Preemptive therapy also has the potential for minimizing the occurrence of late CMV disease because these patients have the opportunity to develop specific anti-CMV cytotoxic T cell immunity, a process that may be delayed by universal ganciclovir prophylaxis. In a study by Ibrahim et al35 comparing CMV blood antigenemia with BAL in BMT patients, both tests were positive in only 35% of the cases. In 65% of the cases, only one of the two screening tests was positive. In 8 of 63 patients (13%), only the BAL results were positive for CMV.
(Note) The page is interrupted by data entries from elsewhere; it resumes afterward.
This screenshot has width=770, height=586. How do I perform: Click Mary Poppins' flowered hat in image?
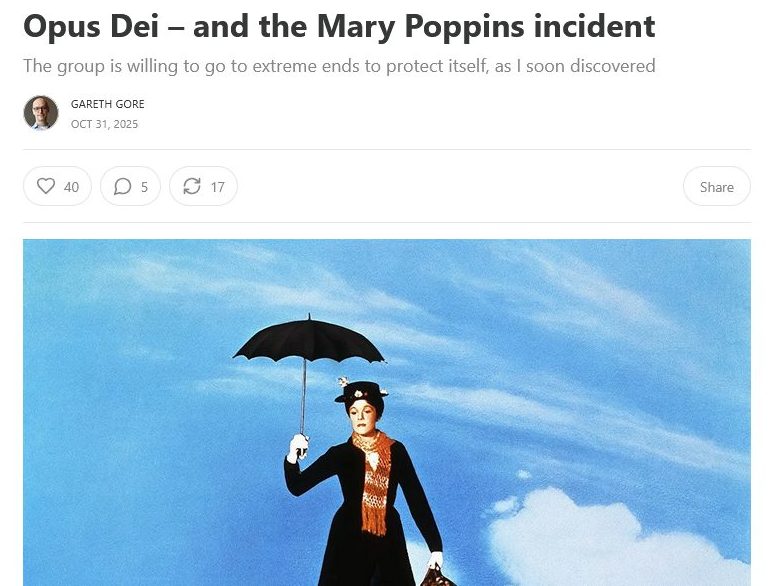point(361,391)
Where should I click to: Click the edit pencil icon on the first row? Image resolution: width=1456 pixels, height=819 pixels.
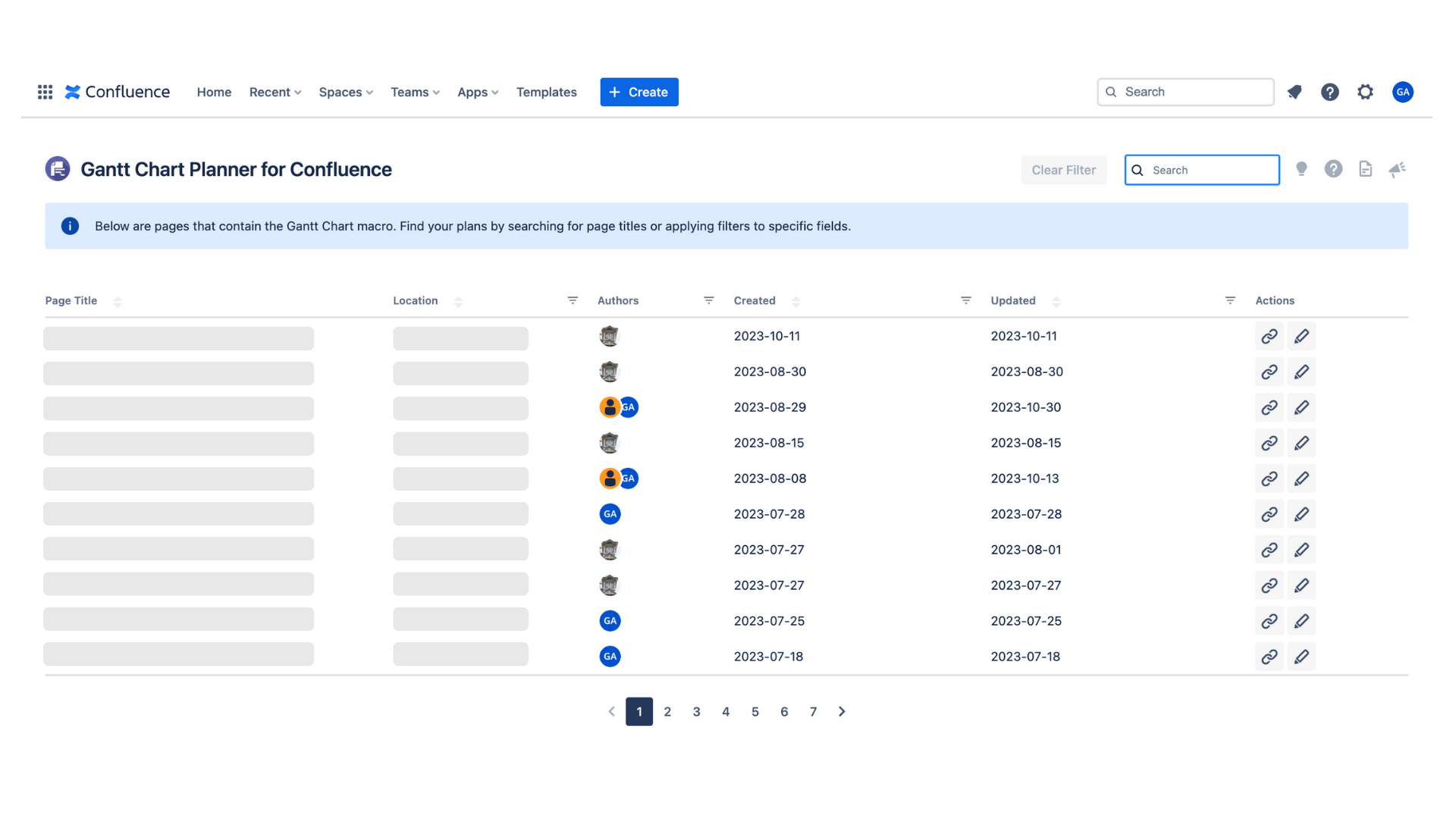(x=1302, y=336)
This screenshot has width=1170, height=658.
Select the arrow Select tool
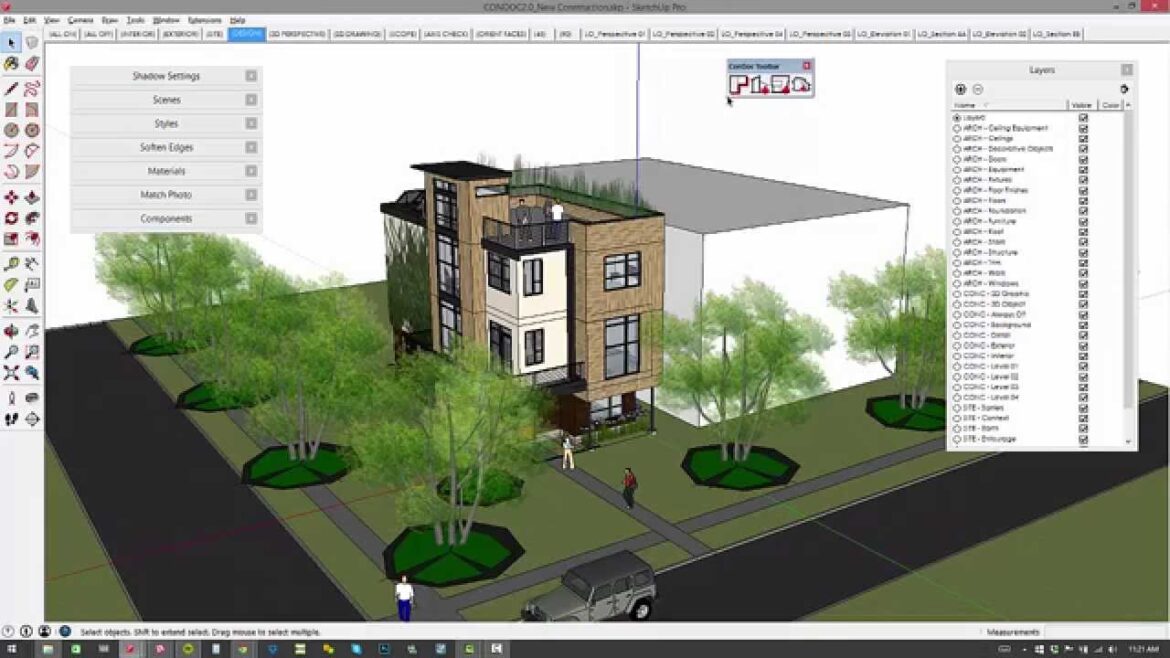11,42
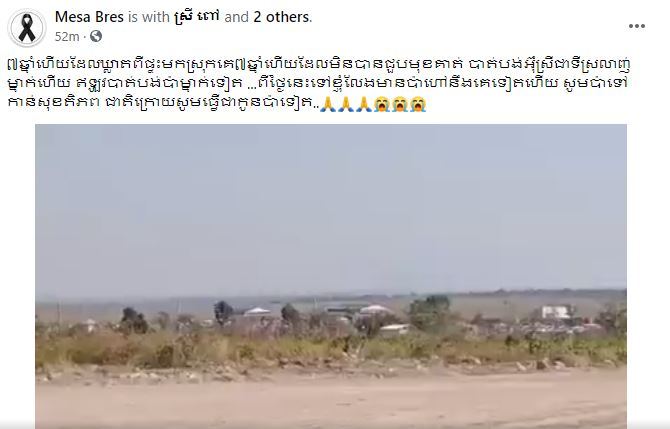Open the three-dot post options menu

(x=637, y=26)
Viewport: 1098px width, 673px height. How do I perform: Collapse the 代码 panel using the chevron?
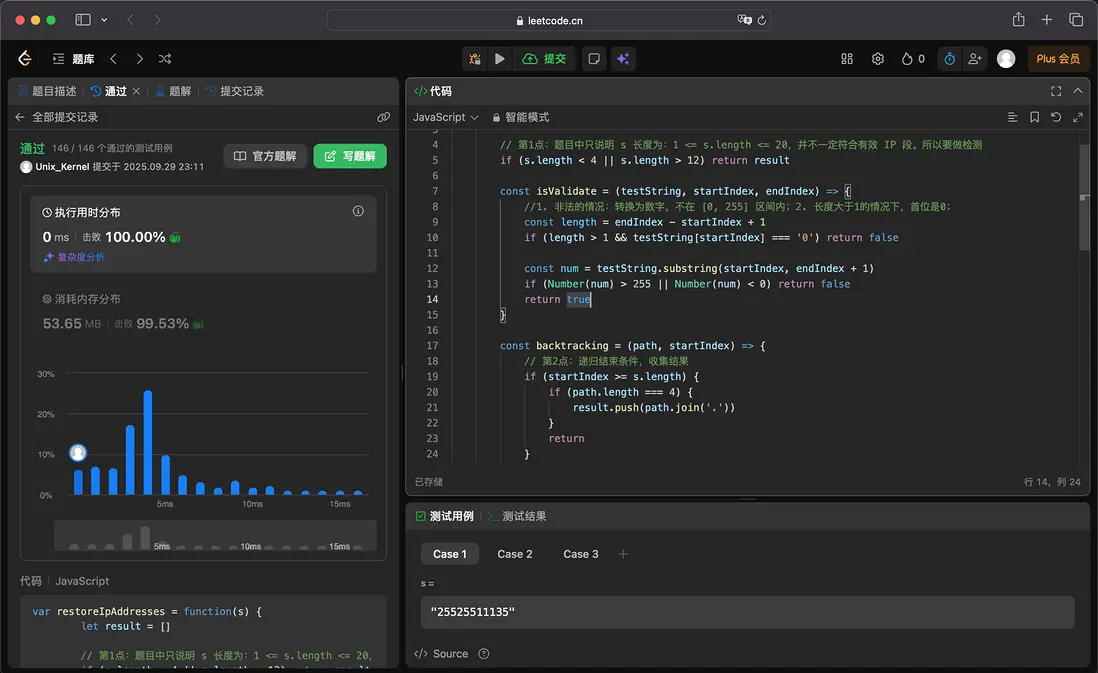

Feinstein et al2 recently reviewed their experience in 61 BMT patients who underwent 76 bronchoscopies for evaluation of pulmonary infiltrates from 1977 to 1999. Results for the spectrum of bacterial infections and therapeutic outcomes were similar to those reported in the studies described above; however, CMV was the most commonly diagnosed infection, with a positive BAL in 11 patients. Of the 11 patients in this series in whom CMV was diagnosed at bronchoscopy, 9 patients also had a positive CMV antigen in the serum and were already receiving antiviral medications. It is too early to draw firm conclusions about the current role of bronchoscopy in CMV detection; however, it seems that the combination of BAL and antigenemia is an accurate and sensitive test for the diagnosis of CMV disease.

Conclusions

The management of immunosuppressed patients in whom pulmonary complications develop is challenging for the health-care provider. Noninvasive testing should be done initially using blood and sputum samples and microbiologic and cytologic examination of tracheal aspirates. In the future, more advanced noninvasive tests relying on molecular and immunologic methods, such as CMV antigenemia and polymerase chain reaction, and better prophylactic and preemptive regimens may help to decrease the incidence, morbidity, and mortality of pulmonary infections in the immunosuppressed patient. Unfortunately, until such testing is more widely available, invasive testing will continue to be the best option for the diagnosis of pulmonary complications in the immunosuppressed patient. Clinical studies currently available continue to support the use of bronchoscopy with BAL, with or without TBBx depending on the risk of this diagnostic modality, but do not show significant improvement in end points including mortality; when TBBx is performed, it may be associated with a significant incidence of complications. Although bronchoscopy should not be expected to significantly alter the prognosis of these patients, it may offer some guidance to the physician as well as to the patient and his or her family, by establishing the diagnosis and providing prognostic information.